Render the records as a numbered list, starting at the line that contains "Task: Click the lightning bolt beside Pascal" and ending at the line that contains "click(x=302, y=168)", leaving out blank lines.

* Begin Dataset records *

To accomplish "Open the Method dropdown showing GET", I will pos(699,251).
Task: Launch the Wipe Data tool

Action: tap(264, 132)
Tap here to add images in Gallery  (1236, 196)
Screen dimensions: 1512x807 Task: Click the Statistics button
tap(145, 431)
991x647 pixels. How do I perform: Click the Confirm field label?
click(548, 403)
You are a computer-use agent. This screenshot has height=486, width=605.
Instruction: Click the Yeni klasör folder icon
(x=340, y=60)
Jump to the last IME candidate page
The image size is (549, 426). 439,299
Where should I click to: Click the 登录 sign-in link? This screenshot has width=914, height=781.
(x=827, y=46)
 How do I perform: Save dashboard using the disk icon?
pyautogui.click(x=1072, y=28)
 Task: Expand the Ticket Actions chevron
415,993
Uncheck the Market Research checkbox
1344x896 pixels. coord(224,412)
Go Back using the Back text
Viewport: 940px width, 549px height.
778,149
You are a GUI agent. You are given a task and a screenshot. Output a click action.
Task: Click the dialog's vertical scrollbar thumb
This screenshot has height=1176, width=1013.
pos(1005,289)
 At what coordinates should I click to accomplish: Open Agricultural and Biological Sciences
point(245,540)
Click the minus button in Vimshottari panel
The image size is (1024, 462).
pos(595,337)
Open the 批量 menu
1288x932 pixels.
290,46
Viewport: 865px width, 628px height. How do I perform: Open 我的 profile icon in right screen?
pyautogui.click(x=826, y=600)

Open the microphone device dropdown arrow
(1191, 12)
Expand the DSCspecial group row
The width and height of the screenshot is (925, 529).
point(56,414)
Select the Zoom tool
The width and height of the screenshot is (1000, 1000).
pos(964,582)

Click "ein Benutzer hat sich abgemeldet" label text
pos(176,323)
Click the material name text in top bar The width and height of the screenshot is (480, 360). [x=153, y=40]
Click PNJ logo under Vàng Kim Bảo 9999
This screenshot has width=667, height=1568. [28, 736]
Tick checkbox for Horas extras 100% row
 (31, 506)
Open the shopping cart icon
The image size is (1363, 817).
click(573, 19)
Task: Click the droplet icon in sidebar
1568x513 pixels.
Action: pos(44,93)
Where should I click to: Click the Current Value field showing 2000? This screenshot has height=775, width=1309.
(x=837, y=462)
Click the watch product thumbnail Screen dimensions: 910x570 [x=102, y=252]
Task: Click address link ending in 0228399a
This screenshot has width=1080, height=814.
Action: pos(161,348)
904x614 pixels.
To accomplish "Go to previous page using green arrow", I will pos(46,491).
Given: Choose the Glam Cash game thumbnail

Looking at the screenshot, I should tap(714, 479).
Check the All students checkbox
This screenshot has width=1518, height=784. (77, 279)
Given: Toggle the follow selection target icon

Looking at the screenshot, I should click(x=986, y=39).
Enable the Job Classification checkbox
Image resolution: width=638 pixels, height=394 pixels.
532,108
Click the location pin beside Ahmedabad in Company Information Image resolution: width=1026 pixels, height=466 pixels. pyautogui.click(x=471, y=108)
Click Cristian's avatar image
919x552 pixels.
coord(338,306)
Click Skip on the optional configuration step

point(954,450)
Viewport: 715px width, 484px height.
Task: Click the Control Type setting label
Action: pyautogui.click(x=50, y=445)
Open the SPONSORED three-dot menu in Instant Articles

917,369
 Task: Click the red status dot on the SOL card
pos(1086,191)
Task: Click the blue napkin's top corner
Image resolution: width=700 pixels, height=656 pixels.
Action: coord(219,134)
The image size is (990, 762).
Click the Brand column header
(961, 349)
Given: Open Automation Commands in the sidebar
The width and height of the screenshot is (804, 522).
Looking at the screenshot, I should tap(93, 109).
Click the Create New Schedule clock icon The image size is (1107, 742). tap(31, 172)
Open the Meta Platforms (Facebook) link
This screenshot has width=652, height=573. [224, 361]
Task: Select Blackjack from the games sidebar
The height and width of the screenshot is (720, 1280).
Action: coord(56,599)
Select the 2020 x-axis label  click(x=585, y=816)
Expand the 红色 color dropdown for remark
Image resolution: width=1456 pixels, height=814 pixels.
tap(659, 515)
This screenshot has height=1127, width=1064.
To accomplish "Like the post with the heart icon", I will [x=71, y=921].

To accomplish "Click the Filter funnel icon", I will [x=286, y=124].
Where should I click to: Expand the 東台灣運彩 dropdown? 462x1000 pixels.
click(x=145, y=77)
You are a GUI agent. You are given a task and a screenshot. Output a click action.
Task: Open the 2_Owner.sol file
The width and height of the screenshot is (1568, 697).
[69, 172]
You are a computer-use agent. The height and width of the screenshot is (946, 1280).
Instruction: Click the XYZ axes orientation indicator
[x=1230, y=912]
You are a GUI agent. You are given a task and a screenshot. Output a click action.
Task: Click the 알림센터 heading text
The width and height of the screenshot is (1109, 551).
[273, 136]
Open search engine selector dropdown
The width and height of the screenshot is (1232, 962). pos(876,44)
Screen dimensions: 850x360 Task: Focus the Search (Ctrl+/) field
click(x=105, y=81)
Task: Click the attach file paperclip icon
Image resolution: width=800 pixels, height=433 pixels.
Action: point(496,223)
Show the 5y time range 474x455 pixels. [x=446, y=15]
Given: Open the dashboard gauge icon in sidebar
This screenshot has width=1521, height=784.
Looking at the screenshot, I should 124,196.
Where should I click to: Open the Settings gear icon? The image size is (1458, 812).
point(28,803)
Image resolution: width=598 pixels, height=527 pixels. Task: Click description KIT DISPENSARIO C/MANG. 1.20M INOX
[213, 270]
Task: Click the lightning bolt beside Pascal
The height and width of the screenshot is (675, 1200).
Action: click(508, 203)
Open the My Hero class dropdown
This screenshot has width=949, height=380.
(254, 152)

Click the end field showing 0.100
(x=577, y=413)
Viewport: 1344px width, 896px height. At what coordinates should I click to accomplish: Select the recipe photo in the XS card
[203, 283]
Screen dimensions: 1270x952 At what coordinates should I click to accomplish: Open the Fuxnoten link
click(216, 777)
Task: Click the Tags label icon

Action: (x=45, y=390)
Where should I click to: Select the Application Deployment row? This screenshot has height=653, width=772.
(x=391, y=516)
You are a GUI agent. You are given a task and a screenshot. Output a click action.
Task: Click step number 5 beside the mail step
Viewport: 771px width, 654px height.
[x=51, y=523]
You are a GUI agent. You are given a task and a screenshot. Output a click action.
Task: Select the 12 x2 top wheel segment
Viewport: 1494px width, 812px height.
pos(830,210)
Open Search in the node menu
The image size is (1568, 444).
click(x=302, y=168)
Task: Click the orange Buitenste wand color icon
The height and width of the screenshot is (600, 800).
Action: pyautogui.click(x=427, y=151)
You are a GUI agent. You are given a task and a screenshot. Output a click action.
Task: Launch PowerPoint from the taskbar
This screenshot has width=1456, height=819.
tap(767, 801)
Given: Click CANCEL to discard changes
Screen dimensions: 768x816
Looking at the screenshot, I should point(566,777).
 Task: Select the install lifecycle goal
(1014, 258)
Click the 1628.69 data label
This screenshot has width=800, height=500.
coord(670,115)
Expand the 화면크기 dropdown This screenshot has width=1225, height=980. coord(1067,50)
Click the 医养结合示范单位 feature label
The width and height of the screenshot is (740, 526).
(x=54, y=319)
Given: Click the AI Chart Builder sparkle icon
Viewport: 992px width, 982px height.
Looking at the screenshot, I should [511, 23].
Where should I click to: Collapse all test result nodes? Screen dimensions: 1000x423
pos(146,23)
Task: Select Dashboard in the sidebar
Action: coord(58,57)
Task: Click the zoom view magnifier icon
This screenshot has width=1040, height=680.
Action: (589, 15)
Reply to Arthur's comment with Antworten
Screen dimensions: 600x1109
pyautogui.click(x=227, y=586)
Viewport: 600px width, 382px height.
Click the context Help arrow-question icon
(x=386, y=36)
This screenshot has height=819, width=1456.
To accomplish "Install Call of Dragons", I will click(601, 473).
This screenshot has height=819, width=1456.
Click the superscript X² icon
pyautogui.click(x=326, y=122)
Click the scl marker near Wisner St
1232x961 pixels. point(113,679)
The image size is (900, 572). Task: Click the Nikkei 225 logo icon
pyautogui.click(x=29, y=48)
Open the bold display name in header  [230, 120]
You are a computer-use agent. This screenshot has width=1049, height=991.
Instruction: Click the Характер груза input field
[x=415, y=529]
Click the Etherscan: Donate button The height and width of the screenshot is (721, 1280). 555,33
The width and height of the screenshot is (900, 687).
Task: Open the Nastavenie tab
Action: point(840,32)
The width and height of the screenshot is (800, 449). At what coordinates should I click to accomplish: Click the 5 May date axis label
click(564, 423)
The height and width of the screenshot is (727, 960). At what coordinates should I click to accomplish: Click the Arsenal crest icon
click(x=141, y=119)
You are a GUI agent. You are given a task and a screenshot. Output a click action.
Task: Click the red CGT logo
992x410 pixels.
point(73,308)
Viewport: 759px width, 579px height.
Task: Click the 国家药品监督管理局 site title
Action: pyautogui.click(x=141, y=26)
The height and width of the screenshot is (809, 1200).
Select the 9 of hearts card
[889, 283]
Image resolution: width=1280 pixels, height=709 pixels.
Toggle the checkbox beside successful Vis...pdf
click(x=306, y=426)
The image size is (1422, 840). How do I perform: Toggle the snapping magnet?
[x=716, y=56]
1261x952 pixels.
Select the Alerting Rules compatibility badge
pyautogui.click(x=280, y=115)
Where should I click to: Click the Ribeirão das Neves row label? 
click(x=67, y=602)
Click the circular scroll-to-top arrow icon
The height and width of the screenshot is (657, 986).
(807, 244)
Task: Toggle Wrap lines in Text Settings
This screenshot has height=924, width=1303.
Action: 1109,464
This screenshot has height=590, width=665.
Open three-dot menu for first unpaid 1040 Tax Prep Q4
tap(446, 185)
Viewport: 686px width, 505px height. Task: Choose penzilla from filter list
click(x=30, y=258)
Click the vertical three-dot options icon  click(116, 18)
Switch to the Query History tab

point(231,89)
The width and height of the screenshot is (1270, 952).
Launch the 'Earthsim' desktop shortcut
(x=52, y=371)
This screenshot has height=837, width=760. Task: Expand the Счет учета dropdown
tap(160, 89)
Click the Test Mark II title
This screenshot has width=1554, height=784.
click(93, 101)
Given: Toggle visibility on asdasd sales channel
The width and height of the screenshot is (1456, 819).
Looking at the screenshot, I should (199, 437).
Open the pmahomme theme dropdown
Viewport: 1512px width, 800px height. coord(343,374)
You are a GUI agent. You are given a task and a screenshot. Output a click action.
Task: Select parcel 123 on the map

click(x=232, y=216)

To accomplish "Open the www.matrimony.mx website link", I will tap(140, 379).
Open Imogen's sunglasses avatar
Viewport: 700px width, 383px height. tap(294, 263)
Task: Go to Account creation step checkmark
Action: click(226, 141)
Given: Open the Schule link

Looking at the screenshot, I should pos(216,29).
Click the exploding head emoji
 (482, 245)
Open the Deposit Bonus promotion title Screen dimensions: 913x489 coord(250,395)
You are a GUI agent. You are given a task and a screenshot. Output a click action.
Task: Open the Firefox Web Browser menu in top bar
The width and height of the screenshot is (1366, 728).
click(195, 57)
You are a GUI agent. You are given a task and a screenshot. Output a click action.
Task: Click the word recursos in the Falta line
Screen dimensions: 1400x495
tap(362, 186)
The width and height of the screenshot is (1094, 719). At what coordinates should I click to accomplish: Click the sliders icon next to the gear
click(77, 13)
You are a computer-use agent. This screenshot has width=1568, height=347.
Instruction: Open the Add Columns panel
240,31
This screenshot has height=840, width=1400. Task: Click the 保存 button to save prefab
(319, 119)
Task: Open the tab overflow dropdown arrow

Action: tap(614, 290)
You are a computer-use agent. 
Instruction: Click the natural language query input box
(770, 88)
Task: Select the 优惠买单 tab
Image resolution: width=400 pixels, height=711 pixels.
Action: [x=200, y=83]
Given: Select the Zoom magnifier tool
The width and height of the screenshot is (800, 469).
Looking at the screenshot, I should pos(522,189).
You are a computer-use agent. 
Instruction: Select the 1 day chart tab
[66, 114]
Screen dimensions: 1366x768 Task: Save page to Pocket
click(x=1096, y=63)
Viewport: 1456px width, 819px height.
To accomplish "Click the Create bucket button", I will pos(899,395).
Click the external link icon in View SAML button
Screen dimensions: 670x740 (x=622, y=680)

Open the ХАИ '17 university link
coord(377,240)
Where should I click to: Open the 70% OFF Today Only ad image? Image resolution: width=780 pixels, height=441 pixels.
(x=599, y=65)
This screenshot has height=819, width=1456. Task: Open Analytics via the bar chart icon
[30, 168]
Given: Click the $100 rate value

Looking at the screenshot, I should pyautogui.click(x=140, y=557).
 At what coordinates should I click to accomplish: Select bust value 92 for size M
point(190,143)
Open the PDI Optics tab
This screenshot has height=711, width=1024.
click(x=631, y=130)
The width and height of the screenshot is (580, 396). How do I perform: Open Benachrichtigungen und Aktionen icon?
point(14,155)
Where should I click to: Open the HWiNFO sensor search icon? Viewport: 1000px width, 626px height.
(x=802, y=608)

* End Dataset records *

- [Final result]
1. Task: Click the lightning bolt beside Pascal
2. The height and width of the screenshot is (675, 1200).
3. Action: click(508, 203)
4. Open the My Hero class dropdown
5. This screenshot has width=949, height=380.
6. (254, 152)
7. Click the end field showing 0.100
8. (x=577, y=413)
9. Viewport: 1344px width, 896px height. At what coordinates should I click to accomplish: Select the recipe photo in the XS card
10. [203, 283]
11. Screen dimensions: 1270x952 At what coordinates should I click to accomplish: Open the Fuxnoten link
12. click(216, 777)
13. Task: Click the Tags label icon
14. Action: (x=45, y=390)
15. Where should I click to: Select the Application Deployment row? This screenshot has height=653, width=772.
16. (x=391, y=516)
17. You are a GUI agent. You are given a task and a screenshot. Output a click action.
18. Task: Click step number 5 beside the mail step
19. Viewport: 771px width, 654px height.
20. [x=51, y=523]
21. You are a GUI agent. You are given a task and a screenshot. Output a click action.
22. Task: Select the 12 x2 top wheel segment
23. Viewport: 1494px width, 812px height.
24. pos(830,210)
25. Open Search in the node menu
26. The image size is (1568, 444).
27. click(x=302, y=168)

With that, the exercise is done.